Despite the challenges, the president highlighted what he described as bold, homegrown reforms implemented by his administration to stabilise the economy.
These include the removal of petrol subsidies, exchange rate unification, banking sector recapitalisation, and Nigeria’s exit from the Financial Action Task Force (FATF) grey list.
“These reforms were sovereign choices, not external conditions. They have delivered a declining debt-to-GDP ratio, now projected at 32.3 percent in 2026, stronger external reserves of $45.5 billion, and a return of investor confidence,” Tinubu said.
Economic analysts say Nigeria’s projected $11.6 billion debt servicing bill reflects both accumulated borrowing and the impact of higher global interest rates.
A Lagos-based macroeconomic analyst noted that while the debt-to-GDP ratio may appear moderate relative to some advanced economies, the real concern lies in revenue generation.
“The issue for Nigeria is not just the size of the debt but the cost of servicing it relative to government revenue. When nearly half of revenue goes into debt repayment, fiscal space for capital projects becomes constrained,” he said.
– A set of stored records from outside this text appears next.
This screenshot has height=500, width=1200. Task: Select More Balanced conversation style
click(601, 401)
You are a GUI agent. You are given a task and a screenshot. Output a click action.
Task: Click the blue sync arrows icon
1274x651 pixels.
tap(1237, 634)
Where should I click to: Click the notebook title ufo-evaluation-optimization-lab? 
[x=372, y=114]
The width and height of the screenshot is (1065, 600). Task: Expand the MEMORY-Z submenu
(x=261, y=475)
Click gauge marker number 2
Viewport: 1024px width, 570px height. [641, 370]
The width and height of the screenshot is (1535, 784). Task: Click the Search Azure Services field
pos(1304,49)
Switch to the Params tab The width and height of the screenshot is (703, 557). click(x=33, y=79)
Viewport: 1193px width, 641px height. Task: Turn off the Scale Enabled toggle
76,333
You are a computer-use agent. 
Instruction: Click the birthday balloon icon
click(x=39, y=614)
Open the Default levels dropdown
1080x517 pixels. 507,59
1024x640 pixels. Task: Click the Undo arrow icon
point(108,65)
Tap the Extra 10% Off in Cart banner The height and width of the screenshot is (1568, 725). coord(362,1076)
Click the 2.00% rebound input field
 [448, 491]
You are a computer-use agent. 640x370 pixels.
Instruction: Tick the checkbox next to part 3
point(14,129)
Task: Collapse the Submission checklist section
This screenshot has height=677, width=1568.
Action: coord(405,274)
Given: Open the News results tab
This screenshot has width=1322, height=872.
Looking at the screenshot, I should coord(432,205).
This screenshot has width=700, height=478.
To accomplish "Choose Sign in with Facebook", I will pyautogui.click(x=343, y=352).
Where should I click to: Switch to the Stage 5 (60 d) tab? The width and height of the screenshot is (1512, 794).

Another development finance expert argued that Tinubu’s criticism of the global financial system mirrors concerns shared by several African leaders.
“There is growing consensus that risk pricing for African sovereigns is often disconnected from actual economic fundamentals. However, domestic reforms must continue to improve revenue mobilisation and reduce reliance on borrowing,” she added.
Tinubu stressed that Nigeria is not seeking aid or charity but rather a financial system that enables Africa to industrialise and compete fairly in the global marketplace.
“We are not asking for charity. We are asking for a system that intentionally enables Africa to industrialise, to process its own minerals, refine its own crude oil, manufacture its own pharmaceuticals, and compete fairly,” he said.